**Problem statement**
A word-for-word copy of the entries is needed, and it should contain no images.

Dataset entries
⟨
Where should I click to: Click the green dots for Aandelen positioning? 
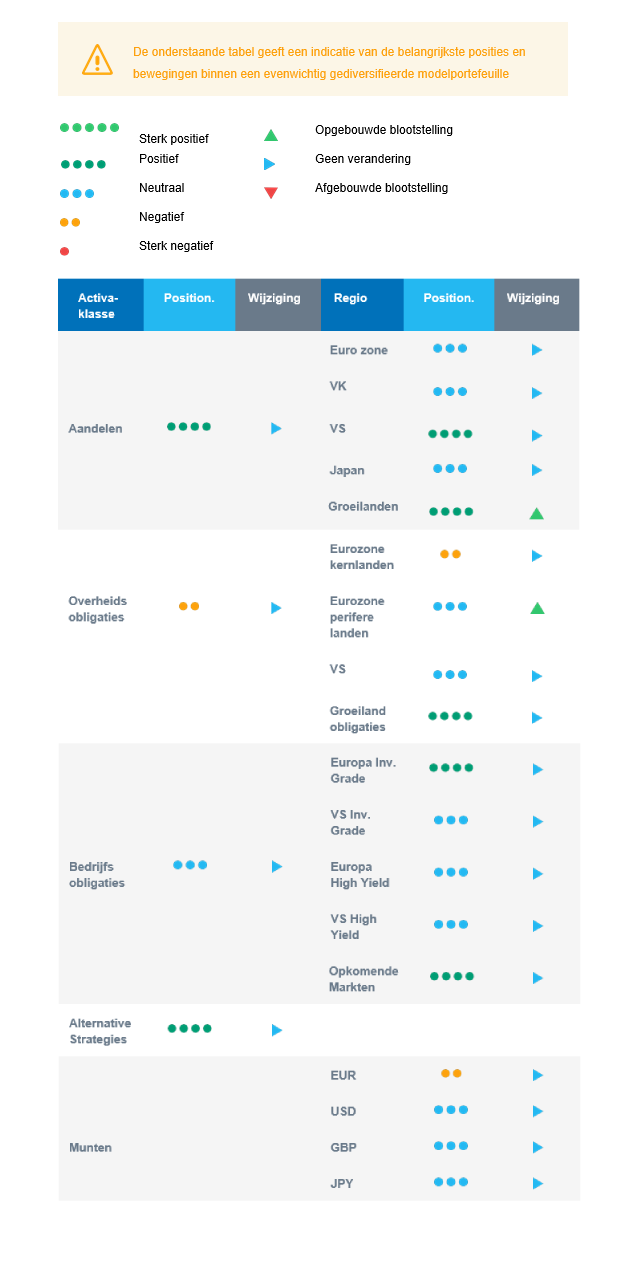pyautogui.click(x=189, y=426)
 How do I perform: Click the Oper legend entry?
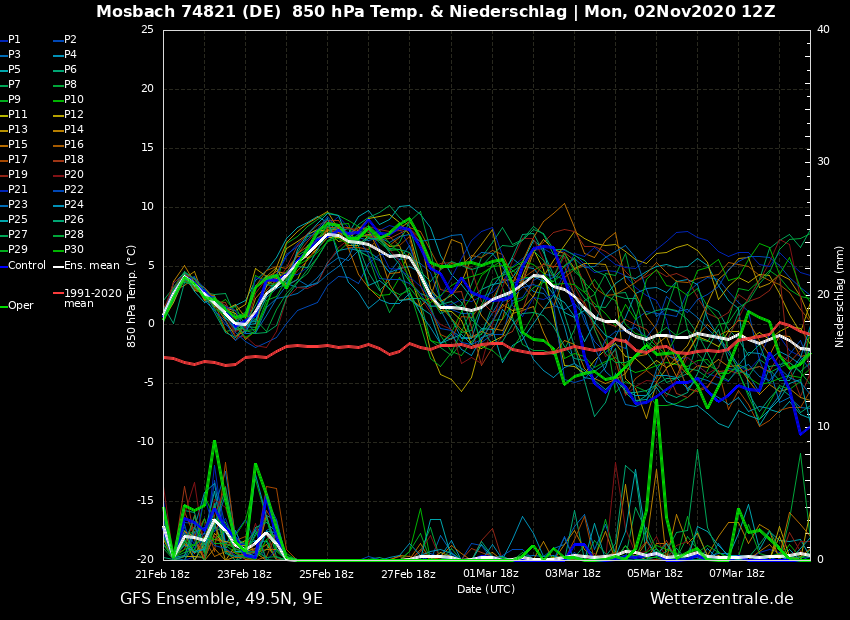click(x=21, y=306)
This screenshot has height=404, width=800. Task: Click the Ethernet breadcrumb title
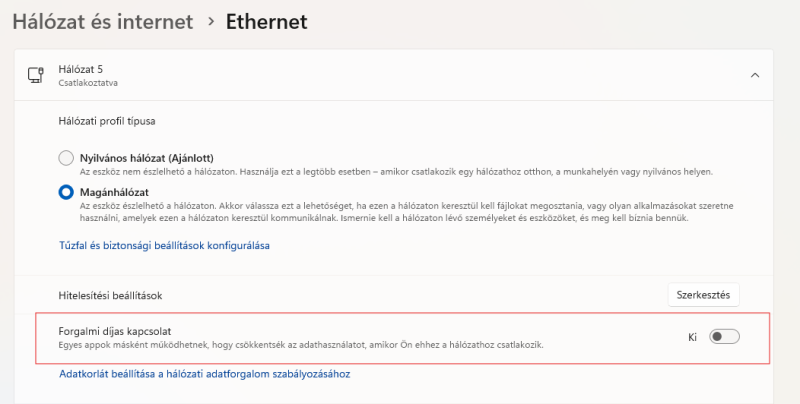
⟩
**Response to this exercise**
Where should I click to: Click the green dots for Aandelen positioning? 
pyautogui.click(x=189, y=426)
 How do I perform: Click the Oper legend entry?
click(x=21, y=306)
This screenshot has height=404, width=800. Task: Click the Ethernet breadcrumb title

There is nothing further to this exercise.